Linguists commonly use indices to notate coreference, as in Bill_{i} said he_{i} would come. Such expressions are said to be coindexed, indicating that they should be interpreted as coreferential.

When expressions are coreferential, the first to occur is often a full or descriptive form (for example, an entire personal name, perhaps with a title and role), while later occurrences use shorter forms (for example, just a given name, surname, or pronoun). The earlier occurrence is known as the antecedent and the other is called a proform, anaphor, or reference. However, pronouns can sometimes refer forward, as in "When she arrived home, Alice went to sleep." In such cases, the coreference is called cataphoric rather than anaphoric.

Coreference is important for binding phenomena in the field of syntax. The theory of binding explores the syntactic relationship that exists between coreferential expressions in sentences and texts.

==Types==

When exploring coreference, numerous distinctions can be made, e.g. anaphora, cataphora, split antecedents, coreferring noun phrases, etc. Several of these more specific phenomena are illustrated here:

- Anaphora
a. The music_{i} was so loud that it_{i} couldn't be enjoyed. –The anaphor it follows the expression to which it refers (its antecedent).
b. Our neighbors_{i} dislike the music. If they_{i} are angry, the cops will show up soon. – The anaphor they follows the expression to which it refers (its antecedent).
- Cataphora
a. If they_{i} are angry about the music, the neighbors_{i} will call the cops. – The cataphor they precedes the expression to which it refers (its postcedent).
b. Despite her_{i} difficulty, Wilma_{i} came to understand the point. – The cataphor her precedes the expression to which it refers (its postcedent)
- Split antecedents
a. Carol_{i} told Bob_{i} to attend the party. They_{i} arrived together. – The anaphor they has a split antecedent, referring to both Carol and Bob.
b. When Carol_{i} helps Bob_{i} and Bob_{i} helps Carol_{i}, they_{i} can accomplish any task. – The anaphor they has a split antecedent, referring to both Carol and Bob.
- Coreferring noun phrases
a. The project leader_{i} is refusing to help. The jerk_{i} thinks only of himself_{i}. – Coreferring noun phrases, whereby the second noun phrase is a predication over the first.
b. Some of our colleagues_{1} are going to be supportive. These kinds of people_{1} will earn our gratitude. – Coreferring noun phrases, whereby the second noun phrase is a predication over the first.

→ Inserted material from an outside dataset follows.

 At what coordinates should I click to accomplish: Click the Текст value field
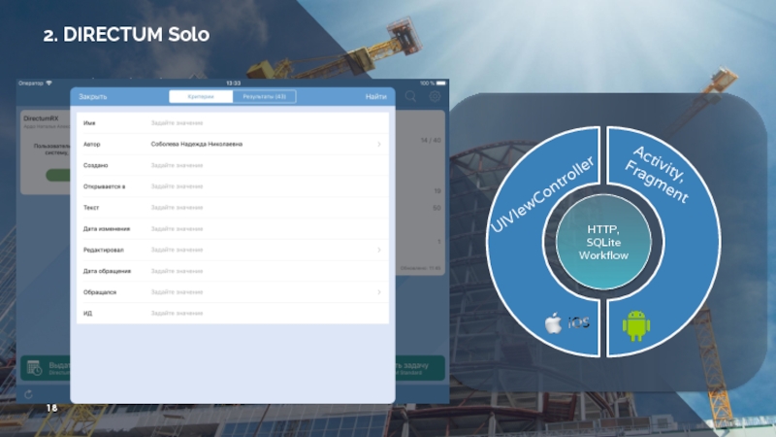pyautogui.click(x=177, y=208)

==Relation to bound variables==

Semanticists and logicians sometimes draw a distinction between coreference and what is known as a bound variable. Bound variables occur when the antecedent to the proform is an indefinite quantified expression, e.g.

Quantified expressions such as every student and no student are not considered referential. These expressions are grammatically singular but do not pick out single referents in the discourse or real world. Thus, the antecedents to his in these examples are not properly referential, and neither is his. Instead, it is considered a variable that is bound by its antecedent. Its reference varies based upon which of the students in the discourse world is thought of. The existence of bound variables is perhaps more apparent with the following example:

This sentence is ambiguous. It can mean that Jack likes his grade but everyone else dislikes Jack's grade; or that no one likes their own grade except Jack. In the first meaning, his is coreferential; in the second, it is a bound variable because its reference varies over the set of all students.

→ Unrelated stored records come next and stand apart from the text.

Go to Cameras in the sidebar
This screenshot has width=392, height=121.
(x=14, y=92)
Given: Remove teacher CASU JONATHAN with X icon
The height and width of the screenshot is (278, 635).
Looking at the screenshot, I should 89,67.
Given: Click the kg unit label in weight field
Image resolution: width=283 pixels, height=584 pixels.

Coindex notation is commonly used for both cases. That is, when two or more expressions are coindexed, it does not signal whether one is dealing with coreference or a bound variable (or as in the last example, whether it depends on interpretation).

== Coreference resolution ==

In computational linguistics, coreference resolution is a well-studied problem in discourse. To derive the correct interpretation of a text, or even to estimate the relative importance of various mentioned subjects, pronouns and other referring expressions must be connected to the right individuals. Algorithms intended to resolve coreferences commonly look first for the nearest preceding individual that is compatible with the referring expression. For example, she might attach to a preceding expression such as the woman or Anne, but not as probably to Bill. Pronouns such as himself have much stricter constraints. As with many linguistic tasks, there is a tradeoff between precision and recall. Cluster-quality metrics commonly used to evaluate coreference resolution algorithms include the Rand index, the adjusted Rand index, and different mutual information-based methods.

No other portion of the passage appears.